┏━━

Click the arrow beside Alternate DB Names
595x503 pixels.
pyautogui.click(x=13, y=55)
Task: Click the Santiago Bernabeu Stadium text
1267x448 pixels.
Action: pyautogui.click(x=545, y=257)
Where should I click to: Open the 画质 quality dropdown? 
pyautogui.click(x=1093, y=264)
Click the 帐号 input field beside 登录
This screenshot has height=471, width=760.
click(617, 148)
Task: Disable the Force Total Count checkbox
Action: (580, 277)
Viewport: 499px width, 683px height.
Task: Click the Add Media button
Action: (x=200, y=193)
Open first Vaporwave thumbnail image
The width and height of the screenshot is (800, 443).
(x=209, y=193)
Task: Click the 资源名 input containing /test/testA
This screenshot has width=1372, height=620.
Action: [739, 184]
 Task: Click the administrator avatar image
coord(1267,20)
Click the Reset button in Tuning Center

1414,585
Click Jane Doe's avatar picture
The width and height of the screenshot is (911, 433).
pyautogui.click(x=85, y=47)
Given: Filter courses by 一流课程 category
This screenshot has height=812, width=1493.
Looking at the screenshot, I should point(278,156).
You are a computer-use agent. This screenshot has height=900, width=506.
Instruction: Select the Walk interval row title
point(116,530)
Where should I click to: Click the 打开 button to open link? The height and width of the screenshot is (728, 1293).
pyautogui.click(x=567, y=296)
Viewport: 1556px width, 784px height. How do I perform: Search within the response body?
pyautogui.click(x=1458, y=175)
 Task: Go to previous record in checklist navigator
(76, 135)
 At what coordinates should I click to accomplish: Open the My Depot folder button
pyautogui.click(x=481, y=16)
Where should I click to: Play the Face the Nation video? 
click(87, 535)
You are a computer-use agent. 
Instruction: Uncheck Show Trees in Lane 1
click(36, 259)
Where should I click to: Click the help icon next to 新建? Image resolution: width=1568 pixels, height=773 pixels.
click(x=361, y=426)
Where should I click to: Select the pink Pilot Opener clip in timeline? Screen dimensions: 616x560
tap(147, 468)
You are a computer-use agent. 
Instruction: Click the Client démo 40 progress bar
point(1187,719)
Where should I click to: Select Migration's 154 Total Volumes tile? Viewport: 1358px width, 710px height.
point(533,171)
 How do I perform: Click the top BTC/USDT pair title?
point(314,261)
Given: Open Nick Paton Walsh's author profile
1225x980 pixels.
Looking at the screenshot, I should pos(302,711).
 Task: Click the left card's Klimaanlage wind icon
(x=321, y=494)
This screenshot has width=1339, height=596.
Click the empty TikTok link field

┗━━

**Task requirements**. Your task is to transcribe all of the entries word for word.

**Answer space**.
Click the arrow beside Alternate DB Names
595x503 pixels.
pyautogui.click(x=13, y=55)
Task: Click the Santiago Bernabeu Stadium text
1267x448 pixels.
Action: pyautogui.click(x=545, y=257)
Where should I click to: Open the 画质 quality dropdown? 
pyautogui.click(x=1093, y=264)
Click the 帐号 input field beside 登录
This screenshot has height=471, width=760.
click(617, 148)
Task: Disable the Force Total Count checkbox
Action: (580, 277)
Viewport: 499px width, 683px height.
Task: Click the Add Media button
Action: (x=200, y=193)
Open first Vaporwave thumbnail image
The width and height of the screenshot is (800, 443).
(x=209, y=193)
Task: Click the 资源名 input containing /test/testA
This screenshot has width=1372, height=620.
Action: [739, 184]
 Task: Click the administrator avatar image
coord(1267,20)
Click the Reset button in Tuning Center

1414,585
Click Jane Doe's avatar picture
The width and height of the screenshot is (911, 433).
pyautogui.click(x=85, y=47)
Given: Filter courses by 一流课程 category
This screenshot has height=812, width=1493.
Looking at the screenshot, I should point(278,156).
You are a computer-use agent. This screenshot has height=900, width=506.
Instruction: Select the Walk interval row title
point(116,530)
Where should I click to: Click the 打开 button to open link? The height and width of the screenshot is (728, 1293).
pyautogui.click(x=567, y=296)
Viewport: 1556px width, 784px height. How do I perform: Search within the response body?
pyautogui.click(x=1458, y=175)
 Task: Go to previous record in checklist navigator
(76, 135)
 At what coordinates should I click to accomplish: Open the My Depot folder button
pyautogui.click(x=481, y=16)
Where should I click to: Play the Face the Nation video? 
click(87, 535)
You are a computer-use agent. 
Instruction: Uncheck Show Trees in Lane 1
click(36, 259)
Where should I click to: Click the help icon next to 新建? Image resolution: width=1568 pixels, height=773 pixels.
click(x=361, y=426)
Where should I click to: Select the pink Pilot Opener clip in timeline? Screen dimensions: 616x560
tap(147, 468)
You are a computer-use agent. 
Instruction: Click the Client démo 40 progress bar
point(1187,719)
Where should I click to: Select Migration's 154 Total Volumes tile? Viewport: 1358px width, 710px height.
point(533,171)
 How do I perform: Click the top BTC/USDT pair title?
point(314,261)
Given: Open Nick Paton Walsh's author profile
1225x980 pixels.
Looking at the screenshot, I should pos(302,711).
 Task: Click the left card's Klimaanlage wind icon
(x=321, y=494)
This screenshot has width=1339, height=596.
Click the empty TikTok link field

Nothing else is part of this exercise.